■ **What the task asks**:
In the toothache text below, can you give again the part that opens with "I had woken" and closes with "entirely different way.)", swapping "dentist" for "doctor"?

■ **Text**:
┄┄┄┄┄┄
I had woken up with some dull kind of a toothache on Monday, which was solidly in the “it’s not too bad to ignore, but annoying” category. Since that had not gotten better until Tuesday morning, I did decide to do the grown-up thing and call my dentist. To my sort-of-delight, I did get an appointment right that morning, and it was quickly resolved that the tooth must have died a quiet death a while ago, as there was no nerve action in it anymore. (That, for those of you lucky enough to never have had such an experience, is done with a super-cold stick that is touched to the tooth. A living one will complain quickly, which is not pleasant. A dead one will not complain at all, which is even less pleasant on a different level and in an entirely different way.)

So the dead tooth was duly opened, the pus was drained, it was cleaned of most of the decayed nerve tissues, X-rays were taken, and I was sent home again with a provisional filling and a new appointment for the proper cleaning. All in all, I’m obviously not happy with pain and having to have dental treatment, but even though there is no good time to have something like this (apart from, obviously, “never” due to not needing it), my timing is impeccable. There’s so much action going on these weeks that I could have done far, far worse in finally feeling that pain – at least this week, I’m at home, and though it is sort of mangling my schedule a bit, things are far from really bad. Which brings me to the final two fun facts.

Fun fact number one: After this procedure, which is basically taking away some of the issue that causes the pain (as it drains the infected site), there was much more pain than before. Though the tooth is well and truly dead and thus incapable of causing pain, the surrounding tissue is very much alive, and it seems to have woken up by the preliminary treatment… resulting in a very definitive signal that it was not content with the situation.

Fun fact number two: I spent Thursday to Monday at the Dannenberg Convent – a Living History camp close to a castle ruin (now partly restored). “Tannenberg” was one of my first yearly events, and I was there many times. I’d skipped it the past few years, due to a number of reasons, but this year was their 25th anniversary and, at the same time, the last time the event would take place in its old form. So I spent four days with friends in the rain, and we broke camp and packed up on Monday. That dull ache in the tooth, and some accompanying light pounding that came with exertion, was with me all through my treks up and down the meadow, as I was carrying my stuff back to the car. It really, really heightened my appreciation of being able to get up out of a comfy warm bed on Tuesday, grab the phone, place one call, hop on my bike for a short trip across town, and then get 21st century state-of-the-art dental care, followed by some rather safe and fairly quickly acting 21st century painkiller pill. Yes, there was medical knowledge and medical care in the Middle Ages, too, and it was sometimes a lot more sophisticated than people expect, but it was still a very far cry from dental X-rays, modern drills and modern painkillers. Which reminded me of one of the things that Living History does to its participants: It does remind us both that not all modern things and modern ways are good (or better than old methods), and not to take all good modern things for granted.
┄┄┄┄┄┄
[Pixel coordinate grounding data]
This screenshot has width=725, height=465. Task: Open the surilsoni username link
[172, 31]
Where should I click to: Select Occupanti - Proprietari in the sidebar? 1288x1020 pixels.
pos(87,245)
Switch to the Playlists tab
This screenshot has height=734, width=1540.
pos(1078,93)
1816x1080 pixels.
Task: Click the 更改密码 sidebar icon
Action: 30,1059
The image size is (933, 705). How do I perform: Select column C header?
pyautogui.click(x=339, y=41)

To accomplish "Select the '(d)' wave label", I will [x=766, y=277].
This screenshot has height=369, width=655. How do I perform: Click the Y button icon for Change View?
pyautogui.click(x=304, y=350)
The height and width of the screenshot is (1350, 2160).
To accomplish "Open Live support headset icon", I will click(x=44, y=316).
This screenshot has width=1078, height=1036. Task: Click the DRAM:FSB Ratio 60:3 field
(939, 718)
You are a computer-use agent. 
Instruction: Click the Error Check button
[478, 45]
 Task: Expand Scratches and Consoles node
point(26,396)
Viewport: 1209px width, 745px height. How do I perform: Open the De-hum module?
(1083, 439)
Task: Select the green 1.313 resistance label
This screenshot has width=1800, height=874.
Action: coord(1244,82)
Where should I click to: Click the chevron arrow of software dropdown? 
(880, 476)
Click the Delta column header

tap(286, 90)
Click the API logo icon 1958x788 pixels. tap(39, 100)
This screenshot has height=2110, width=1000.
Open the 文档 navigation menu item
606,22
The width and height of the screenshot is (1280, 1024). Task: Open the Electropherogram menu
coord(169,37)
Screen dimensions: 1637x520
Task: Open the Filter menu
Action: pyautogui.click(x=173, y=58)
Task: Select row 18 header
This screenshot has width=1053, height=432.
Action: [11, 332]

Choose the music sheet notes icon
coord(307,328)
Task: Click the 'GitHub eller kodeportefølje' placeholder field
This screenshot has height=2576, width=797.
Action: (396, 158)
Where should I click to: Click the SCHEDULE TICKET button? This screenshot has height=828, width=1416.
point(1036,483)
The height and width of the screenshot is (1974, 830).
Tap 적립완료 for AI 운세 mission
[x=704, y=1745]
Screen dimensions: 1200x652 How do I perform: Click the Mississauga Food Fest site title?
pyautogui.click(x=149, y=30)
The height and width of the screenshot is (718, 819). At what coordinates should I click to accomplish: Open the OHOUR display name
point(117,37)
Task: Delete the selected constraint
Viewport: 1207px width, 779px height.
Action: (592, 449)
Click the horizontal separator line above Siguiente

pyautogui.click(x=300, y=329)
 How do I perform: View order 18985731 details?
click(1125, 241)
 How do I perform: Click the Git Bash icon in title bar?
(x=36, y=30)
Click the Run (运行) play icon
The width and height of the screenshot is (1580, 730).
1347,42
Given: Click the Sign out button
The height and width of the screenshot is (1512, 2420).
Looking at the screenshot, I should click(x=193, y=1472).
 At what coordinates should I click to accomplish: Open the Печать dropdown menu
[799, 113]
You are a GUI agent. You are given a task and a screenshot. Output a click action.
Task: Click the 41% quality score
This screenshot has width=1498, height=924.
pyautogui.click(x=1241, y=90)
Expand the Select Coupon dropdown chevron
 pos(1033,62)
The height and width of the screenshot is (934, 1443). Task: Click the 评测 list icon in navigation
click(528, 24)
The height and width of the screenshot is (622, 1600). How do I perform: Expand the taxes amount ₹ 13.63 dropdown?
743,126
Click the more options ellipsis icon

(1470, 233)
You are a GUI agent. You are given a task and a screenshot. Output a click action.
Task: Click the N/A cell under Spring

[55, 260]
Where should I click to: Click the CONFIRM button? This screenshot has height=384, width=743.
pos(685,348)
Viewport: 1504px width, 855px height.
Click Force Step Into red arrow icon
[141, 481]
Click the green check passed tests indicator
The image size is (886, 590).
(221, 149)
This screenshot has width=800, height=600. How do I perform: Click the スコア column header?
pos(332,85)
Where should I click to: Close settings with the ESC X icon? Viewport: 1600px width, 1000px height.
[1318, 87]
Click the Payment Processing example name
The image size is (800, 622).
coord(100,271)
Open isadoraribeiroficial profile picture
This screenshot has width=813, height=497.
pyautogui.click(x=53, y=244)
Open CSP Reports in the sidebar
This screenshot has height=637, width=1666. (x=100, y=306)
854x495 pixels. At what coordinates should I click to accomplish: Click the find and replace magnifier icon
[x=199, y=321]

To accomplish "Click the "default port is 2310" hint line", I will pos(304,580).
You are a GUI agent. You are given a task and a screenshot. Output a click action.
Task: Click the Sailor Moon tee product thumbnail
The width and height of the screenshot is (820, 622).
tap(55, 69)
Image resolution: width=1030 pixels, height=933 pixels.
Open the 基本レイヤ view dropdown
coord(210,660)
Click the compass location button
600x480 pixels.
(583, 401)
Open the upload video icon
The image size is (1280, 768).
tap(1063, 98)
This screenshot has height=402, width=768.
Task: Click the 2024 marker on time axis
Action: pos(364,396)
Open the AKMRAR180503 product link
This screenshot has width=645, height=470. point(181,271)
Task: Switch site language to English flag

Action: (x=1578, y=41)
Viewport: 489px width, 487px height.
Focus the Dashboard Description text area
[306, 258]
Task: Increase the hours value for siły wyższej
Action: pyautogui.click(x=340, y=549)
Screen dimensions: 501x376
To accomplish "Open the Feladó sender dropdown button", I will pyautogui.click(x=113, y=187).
┄┄┄┄┄┄
■ **Solution for this task**:
I had woken up with some dull kind of a toothache on Monday, which was solidly in the “it’s not too bad to ignore, but annoying” category. Since that had not gotten better until Tuesday morning, I did decide to do the grown-up thing and call my doctor. To my sort-of-delight, I did get an appointment right that morning, and it was quickly resolved that the tooth must have died a quiet death a while ago, as there was no nerve action in it anymore. (That, for those of you lucky enough to never have had such an experience, is done with a super-cold stick that is touched to the tooth. A living one will complain quickly, which is not pleasant. A dead one will not complain at all, which is even less pleasant on a different level and in an entirely different way.)